··· GIVEN RECORDS
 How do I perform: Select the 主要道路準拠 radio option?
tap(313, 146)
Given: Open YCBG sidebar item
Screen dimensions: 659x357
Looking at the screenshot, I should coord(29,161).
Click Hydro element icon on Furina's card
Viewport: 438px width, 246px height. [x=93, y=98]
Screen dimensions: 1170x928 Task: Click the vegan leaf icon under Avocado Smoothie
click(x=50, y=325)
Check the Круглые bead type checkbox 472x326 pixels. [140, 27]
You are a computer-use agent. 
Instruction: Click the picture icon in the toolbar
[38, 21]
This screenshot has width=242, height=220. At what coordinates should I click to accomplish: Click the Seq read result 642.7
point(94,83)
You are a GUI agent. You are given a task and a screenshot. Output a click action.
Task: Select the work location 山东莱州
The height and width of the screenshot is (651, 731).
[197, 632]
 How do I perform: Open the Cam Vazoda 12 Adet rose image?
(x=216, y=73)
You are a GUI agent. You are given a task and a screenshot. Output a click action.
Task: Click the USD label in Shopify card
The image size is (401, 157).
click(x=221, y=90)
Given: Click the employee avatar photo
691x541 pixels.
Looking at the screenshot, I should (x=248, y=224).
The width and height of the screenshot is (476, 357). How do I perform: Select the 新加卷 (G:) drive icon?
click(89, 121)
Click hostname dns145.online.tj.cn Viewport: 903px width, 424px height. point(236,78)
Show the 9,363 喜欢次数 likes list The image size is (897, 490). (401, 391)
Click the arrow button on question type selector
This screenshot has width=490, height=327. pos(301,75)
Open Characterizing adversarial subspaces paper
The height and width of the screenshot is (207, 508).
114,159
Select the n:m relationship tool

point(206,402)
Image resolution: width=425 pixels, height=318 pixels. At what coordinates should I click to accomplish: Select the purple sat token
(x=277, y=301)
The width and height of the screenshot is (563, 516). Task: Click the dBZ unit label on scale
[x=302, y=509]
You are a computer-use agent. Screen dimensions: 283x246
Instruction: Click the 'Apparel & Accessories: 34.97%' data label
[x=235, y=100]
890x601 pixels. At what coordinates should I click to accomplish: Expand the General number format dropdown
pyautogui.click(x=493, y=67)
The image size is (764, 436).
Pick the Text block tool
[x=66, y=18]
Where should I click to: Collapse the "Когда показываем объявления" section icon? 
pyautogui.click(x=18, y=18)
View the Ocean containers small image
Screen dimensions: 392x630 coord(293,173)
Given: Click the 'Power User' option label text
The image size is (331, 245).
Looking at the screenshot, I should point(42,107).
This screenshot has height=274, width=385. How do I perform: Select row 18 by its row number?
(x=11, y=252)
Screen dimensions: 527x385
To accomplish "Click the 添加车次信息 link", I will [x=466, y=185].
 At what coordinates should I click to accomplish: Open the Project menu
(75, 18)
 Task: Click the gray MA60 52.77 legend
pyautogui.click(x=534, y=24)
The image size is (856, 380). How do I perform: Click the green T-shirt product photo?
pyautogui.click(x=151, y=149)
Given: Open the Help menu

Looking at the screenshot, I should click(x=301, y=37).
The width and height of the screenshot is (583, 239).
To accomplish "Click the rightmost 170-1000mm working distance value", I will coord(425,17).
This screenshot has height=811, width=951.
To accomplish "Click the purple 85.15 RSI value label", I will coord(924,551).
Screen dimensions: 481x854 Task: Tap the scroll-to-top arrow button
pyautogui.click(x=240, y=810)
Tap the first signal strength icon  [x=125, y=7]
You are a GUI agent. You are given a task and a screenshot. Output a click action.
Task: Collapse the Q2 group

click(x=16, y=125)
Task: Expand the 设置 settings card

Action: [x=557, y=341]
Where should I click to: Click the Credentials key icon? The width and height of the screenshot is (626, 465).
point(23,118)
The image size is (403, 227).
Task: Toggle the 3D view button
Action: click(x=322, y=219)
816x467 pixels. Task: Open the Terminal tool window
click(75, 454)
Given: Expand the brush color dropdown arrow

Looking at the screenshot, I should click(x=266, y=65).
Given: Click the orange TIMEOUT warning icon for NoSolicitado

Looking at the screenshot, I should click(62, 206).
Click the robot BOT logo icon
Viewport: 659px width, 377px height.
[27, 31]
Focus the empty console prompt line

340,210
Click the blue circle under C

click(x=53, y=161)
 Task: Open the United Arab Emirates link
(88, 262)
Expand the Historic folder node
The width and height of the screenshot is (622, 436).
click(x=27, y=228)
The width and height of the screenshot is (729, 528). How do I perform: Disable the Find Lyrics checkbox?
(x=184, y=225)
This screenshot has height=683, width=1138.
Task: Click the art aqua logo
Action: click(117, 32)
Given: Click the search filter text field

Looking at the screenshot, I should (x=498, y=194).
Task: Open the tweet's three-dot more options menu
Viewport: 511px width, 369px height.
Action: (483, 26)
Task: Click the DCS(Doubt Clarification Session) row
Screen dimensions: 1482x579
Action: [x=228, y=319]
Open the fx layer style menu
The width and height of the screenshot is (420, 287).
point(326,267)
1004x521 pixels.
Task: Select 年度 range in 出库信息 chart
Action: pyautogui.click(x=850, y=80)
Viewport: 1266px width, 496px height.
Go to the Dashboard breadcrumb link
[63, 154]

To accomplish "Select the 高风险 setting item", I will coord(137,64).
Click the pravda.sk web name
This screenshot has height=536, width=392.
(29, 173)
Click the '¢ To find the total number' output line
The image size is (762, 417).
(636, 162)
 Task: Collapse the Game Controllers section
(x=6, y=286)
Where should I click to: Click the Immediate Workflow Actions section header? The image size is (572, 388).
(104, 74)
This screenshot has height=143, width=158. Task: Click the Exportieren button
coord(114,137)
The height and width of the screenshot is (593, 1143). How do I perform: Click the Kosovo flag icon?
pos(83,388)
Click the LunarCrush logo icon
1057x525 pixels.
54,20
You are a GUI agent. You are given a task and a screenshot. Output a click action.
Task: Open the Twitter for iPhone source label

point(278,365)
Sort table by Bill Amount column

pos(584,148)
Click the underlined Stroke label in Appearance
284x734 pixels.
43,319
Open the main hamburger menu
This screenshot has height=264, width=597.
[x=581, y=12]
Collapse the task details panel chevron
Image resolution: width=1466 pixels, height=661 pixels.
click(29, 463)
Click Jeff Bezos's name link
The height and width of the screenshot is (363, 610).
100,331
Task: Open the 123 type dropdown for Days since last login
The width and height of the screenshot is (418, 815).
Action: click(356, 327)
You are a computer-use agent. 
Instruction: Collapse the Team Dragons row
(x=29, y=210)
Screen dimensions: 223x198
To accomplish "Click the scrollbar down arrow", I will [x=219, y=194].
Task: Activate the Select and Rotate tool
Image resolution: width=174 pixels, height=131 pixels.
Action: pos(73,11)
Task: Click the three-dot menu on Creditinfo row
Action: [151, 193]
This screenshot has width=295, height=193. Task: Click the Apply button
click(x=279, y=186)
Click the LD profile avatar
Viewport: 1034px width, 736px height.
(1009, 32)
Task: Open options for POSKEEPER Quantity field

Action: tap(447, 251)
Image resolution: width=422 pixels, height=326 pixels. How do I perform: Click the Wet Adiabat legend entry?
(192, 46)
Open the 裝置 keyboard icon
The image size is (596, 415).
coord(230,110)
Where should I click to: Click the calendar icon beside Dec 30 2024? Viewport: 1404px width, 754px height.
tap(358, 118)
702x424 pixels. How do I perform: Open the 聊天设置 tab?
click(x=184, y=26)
······
Go through the material and copy each line in which the word "value" occurs.

_ANSWER BOX:_
To accomplish "Click the rightmost 170-1000mm working distance value", I will coord(425,17).
To accomplish "Click the purple 85.15 RSI value label", I will coord(924,551).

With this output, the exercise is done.